··· Document section

Spools of spiral and longitudinal reinforcements would feed into the extrusion, which is straightforward engineering. The tube could be made of recyclable elastomers – here Dunlop’s programmes to calculate for hundreds of additives will be beneficial. Pat Murphy then joined our group. Murphy has installed fifteen pipe lines up to 2,100 metres long, from 400-2500mm diameter. He has drilled, blasted and dredged rock, and has also designed and built breakwaters and general marine works.

During this time, we performed tank tests with 50mm bore tube, mainly at University College Cork’s HMRC (Hydraulics and Marine Research Centre). Along with the chuter, it is translucent in order for us to be able to watch what is happening. There are reliable formulae available for scaling up these test results and there is a rule of thumb that scaled-up performance is usually better. In this regard, Jospa was very fortunate, as a bore tube of any smaller than 50mm would not have worked because friction losses are exponentially related to power. We were at the workable limit, with larger diameters also bringing exponentially less friction losses.

······

Stated exercise A:
Answer these questions from the passage on tube extrusion and tank testing:
(i) How many pipe lines has Pat Murphy installed?
(ii) Where were the tank tests mainly performed?
(iii) What bore of tube was used in the tank tests?

··· Records to process

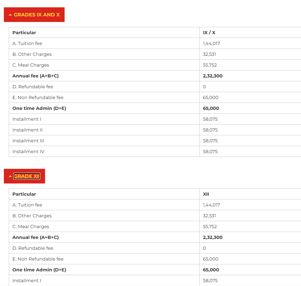Click 'D. Refundable fee' in IX/X table
This screenshot has height=286, width=301.
pyautogui.click(x=33, y=86)
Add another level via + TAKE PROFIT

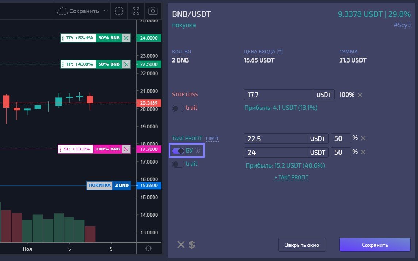point(291,177)

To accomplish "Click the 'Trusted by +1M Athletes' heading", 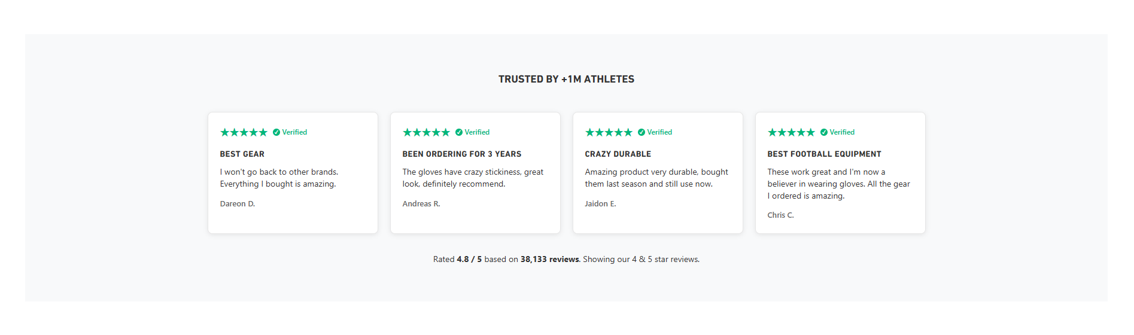I will point(566,80).
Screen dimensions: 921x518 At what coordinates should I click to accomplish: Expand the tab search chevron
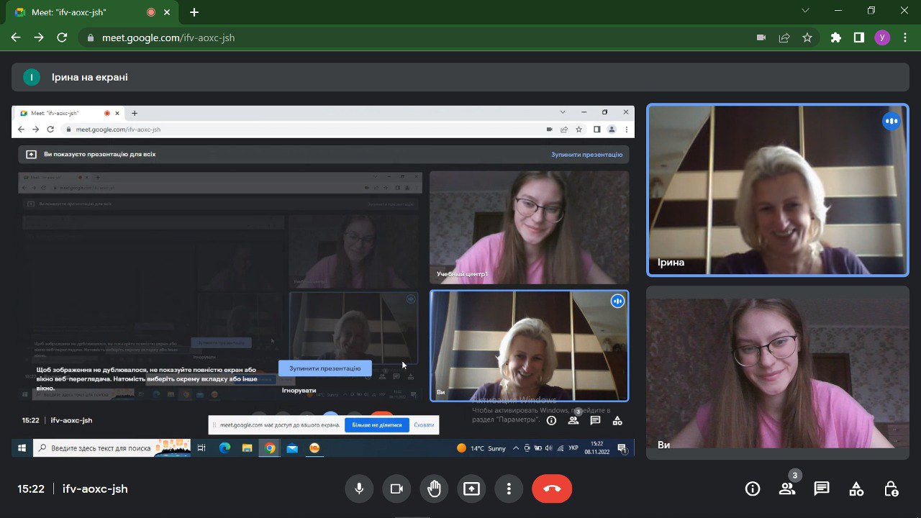pyautogui.click(x=805, y=12)
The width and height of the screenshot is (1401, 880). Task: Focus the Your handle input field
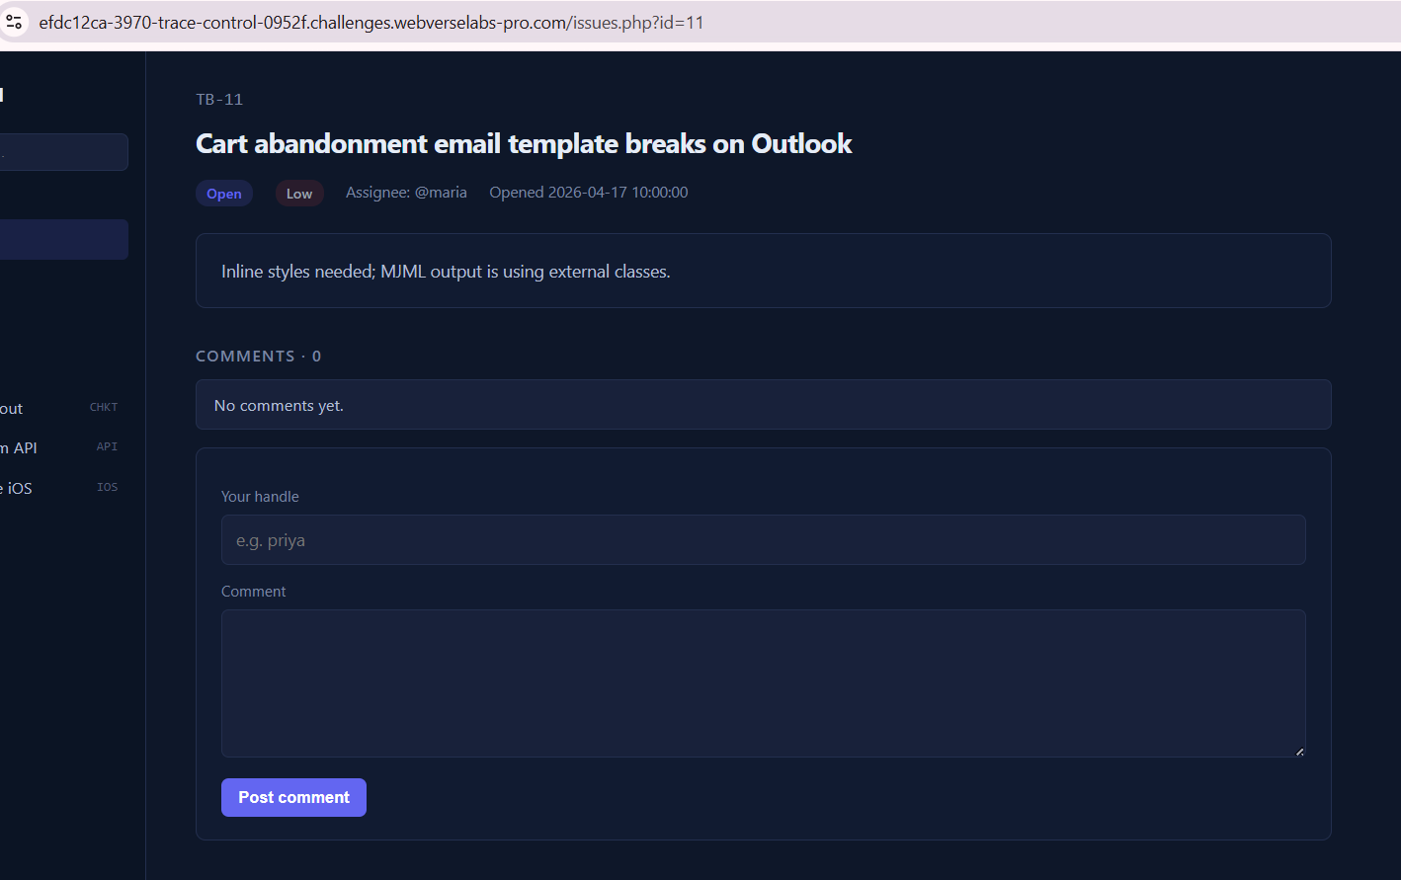(x=763, y=540)
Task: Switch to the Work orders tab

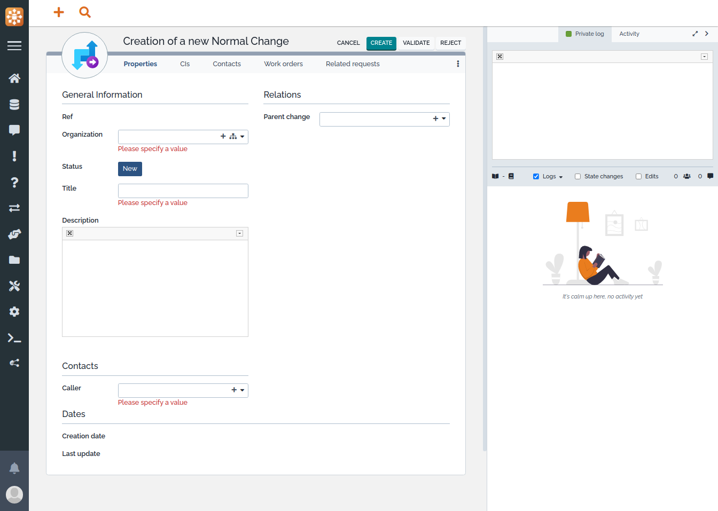Action: click(283, 64)
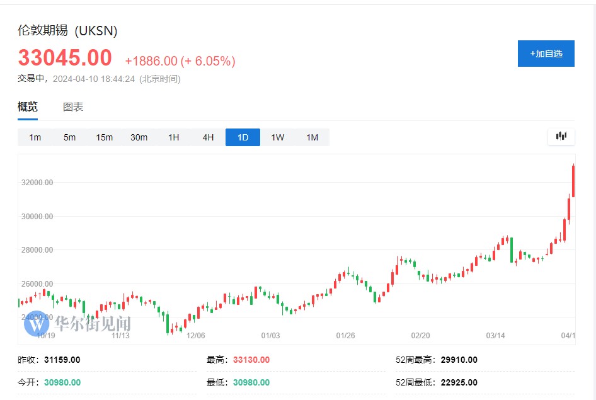Switch to the 概览 tab
This screenshot has height=400, width=596.
point(28,106)
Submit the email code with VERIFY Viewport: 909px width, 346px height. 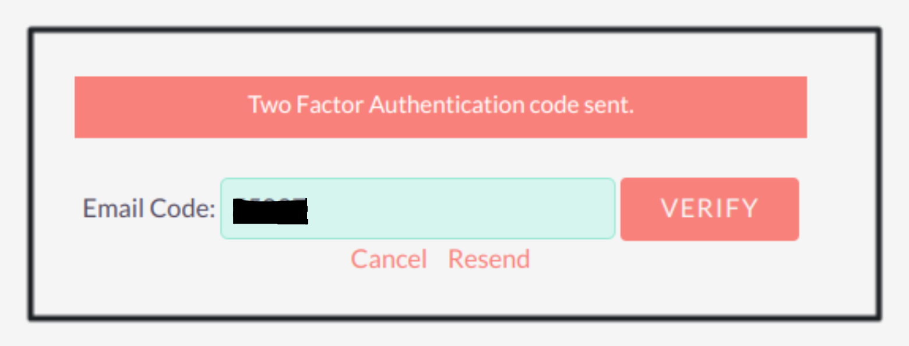point(709,209)
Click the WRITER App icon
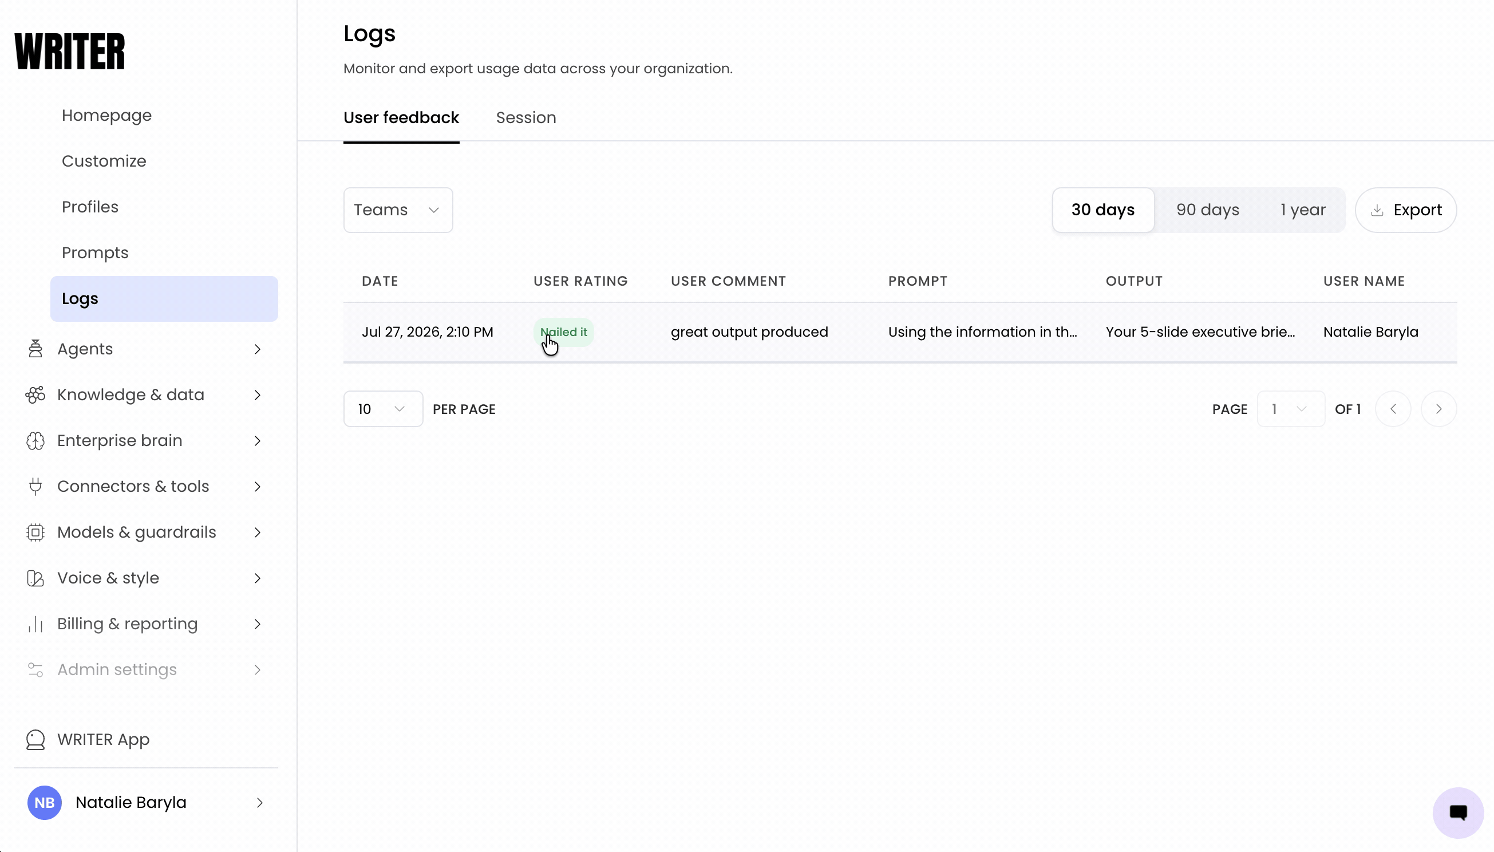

······

Stated exercise B: List every line of the rows that contains the word "Task".

Full solution A:
(i) Fifteen.
(ii) At University College Cork's HMRC (Hydraulics and Marine Research Centre).
(iii) 50mm.

Full solution B:
The width and height of the screenshot is (1401, 880). Task: Focus the Your handle input field
Task: Switch to the Work orders tab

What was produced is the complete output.